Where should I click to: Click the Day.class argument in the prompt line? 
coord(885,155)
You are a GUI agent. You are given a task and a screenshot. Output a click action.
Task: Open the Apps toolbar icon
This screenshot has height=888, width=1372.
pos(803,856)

..............................

PROBLEM REQUIREMENTS:
What is needed here is an exact copy of all the entries.

RESPONSE:
Where should I click to: Click the Day.class argument in the prompt line? 
coord(885,155)
You are a GUI agent. You are given a task and a screenshot. Output a click action.
Task: Open the Apps toolbar icon
This screenshot has height=888, width=1372.
pos(803,856)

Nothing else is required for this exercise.